### TASKS TO COMPLETE
1 - List every dessert or treat that the text on peanut butter cheesecake refers to by a capitalized name.
2 - Pick up the text on peanut butter cheesecake after its final sentence and continue writing it.

### TEXT PROVIDED

THE Cheesecake for Chocolate Peanut Butter Lovers.
Peanut Butter Cheesecake. Those three little words are enough for me to start drooling. Add a chocolate cookie crust, a towering layer of chocolate peanut butter crunch topping and a drizzle of peanut butter sauce and I am in heaven.
Chocolate and peanut butter is one of my absolute favorite flavor combinations. It’s one of those combinations I have a hard time not overdoing. Wherever there’s chocolate, it seems like peanuts should follow. And vice versa.
Most of the time, I simply don’t have enough restraint to leave chocolate out when peanut butter is involved. For example, these Peanut Butter Oatmeal Chocolate Chip Cookies started out as simply peanut butter oatmeal cookies and ended up including chocolate chips. I don’t know if I’m capable of eating vanilla ice cream without a sprinkle of salty peanuts and a drizzle of hot fudge. Well… I’m sure I’m capable of it. But, why would I want to?
I come by my chocolate peanut butter obsession honestly.
If anyone loves the chocolate and peanut butter combination more than me, it’s my mother. For years, her favorite Dairy Queen treat was the Peanut Buster Parfait. That is, until they introduced the Snickers Blizzard, which took it’s place. Also, growing up, my mom made the most amazing Chocolate Peanut Butter Bars. As an adult, I found myself making them so often that I had to create a healthier version of the recipe.

Text and item location entries
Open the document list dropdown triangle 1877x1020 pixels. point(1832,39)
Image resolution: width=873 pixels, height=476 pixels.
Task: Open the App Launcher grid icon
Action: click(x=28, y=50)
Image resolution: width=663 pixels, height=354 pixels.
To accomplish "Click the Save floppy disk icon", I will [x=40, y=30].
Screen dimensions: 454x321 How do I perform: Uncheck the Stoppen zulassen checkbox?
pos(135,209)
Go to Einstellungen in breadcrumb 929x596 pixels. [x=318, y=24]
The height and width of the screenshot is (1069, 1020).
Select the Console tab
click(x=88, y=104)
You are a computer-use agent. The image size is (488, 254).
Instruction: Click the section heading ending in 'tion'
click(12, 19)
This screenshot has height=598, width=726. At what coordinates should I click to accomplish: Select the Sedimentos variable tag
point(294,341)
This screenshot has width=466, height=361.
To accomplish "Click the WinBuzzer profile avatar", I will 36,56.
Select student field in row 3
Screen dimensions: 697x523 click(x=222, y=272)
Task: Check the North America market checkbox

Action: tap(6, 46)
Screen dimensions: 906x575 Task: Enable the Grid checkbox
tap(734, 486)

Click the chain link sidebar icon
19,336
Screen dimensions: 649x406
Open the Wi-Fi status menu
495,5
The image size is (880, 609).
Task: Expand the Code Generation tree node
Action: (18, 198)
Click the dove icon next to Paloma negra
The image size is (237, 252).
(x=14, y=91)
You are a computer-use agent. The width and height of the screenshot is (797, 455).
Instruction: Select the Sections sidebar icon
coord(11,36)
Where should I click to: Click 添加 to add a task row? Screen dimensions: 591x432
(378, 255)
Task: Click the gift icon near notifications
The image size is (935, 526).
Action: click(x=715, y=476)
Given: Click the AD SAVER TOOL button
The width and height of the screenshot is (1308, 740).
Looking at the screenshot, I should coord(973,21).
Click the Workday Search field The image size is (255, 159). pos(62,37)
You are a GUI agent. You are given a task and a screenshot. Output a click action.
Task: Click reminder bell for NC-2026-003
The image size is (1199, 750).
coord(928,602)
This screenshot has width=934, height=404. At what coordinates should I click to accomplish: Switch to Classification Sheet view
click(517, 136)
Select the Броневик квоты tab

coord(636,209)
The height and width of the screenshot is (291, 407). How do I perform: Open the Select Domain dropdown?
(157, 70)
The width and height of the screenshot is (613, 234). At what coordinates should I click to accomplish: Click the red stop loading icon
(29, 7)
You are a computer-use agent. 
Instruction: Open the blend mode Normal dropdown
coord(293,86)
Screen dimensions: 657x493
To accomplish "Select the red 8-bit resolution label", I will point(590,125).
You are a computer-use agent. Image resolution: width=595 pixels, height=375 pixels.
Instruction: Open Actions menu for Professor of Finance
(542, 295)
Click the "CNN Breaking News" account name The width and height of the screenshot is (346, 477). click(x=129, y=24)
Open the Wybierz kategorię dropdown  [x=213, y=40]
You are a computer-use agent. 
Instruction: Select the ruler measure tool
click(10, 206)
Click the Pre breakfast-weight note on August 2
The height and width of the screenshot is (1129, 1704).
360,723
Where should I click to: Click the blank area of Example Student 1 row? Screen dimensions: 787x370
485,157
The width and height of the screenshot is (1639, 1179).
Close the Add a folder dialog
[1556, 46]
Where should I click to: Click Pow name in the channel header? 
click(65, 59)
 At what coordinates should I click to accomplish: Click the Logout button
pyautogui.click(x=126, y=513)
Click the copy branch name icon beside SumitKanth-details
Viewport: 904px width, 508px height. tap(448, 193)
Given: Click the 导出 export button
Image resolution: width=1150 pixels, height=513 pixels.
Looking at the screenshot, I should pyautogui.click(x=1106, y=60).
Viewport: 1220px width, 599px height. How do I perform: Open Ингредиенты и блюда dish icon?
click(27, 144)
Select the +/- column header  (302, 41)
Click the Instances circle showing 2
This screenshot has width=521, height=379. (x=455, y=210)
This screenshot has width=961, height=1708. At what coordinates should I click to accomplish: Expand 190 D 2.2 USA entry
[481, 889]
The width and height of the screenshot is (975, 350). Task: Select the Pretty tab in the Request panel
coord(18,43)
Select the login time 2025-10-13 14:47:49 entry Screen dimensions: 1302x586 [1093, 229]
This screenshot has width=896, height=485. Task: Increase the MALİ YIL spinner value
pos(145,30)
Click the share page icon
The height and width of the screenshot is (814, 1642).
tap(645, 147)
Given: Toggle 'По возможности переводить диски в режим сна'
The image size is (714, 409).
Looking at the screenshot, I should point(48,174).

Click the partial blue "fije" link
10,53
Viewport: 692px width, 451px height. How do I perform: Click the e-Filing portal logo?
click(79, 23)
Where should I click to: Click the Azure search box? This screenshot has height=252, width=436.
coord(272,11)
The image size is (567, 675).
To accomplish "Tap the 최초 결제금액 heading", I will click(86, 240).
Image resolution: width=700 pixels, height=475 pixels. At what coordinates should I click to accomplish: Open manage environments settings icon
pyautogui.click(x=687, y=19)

### RESULTS FOR EACH TASK
1 -
Peanut Butter Cheesecake
Peanut Butter Oatmeal Chocolate Chip Cookies
Peanut Buster Parfait
Snickers Blizzard
Chocolate Peanut Butter Bars

2 -
So, this is the point in which I feel I should say that, if you are looking for a healthy way to eat chocolate and peanut butter, you should go make the healthy version of the afore mentioned Chocolate Peanut Butter Bars. If you are looking for pure indulgence and over-the-top decadence, this Peanut Butter Cheesecake gets the job done. And then some.
I’m blaming my parents for the fact that there is currently a peanut butter cheesecake in our refrigerator.
This past Christmas, I made several different ice cream toppings and packaged them up with these gorgeous ice cream dishes as gifts for our parents. Seriously. Who wouldn’t want to eat ice cream out of a Swarovski Crystal Dish?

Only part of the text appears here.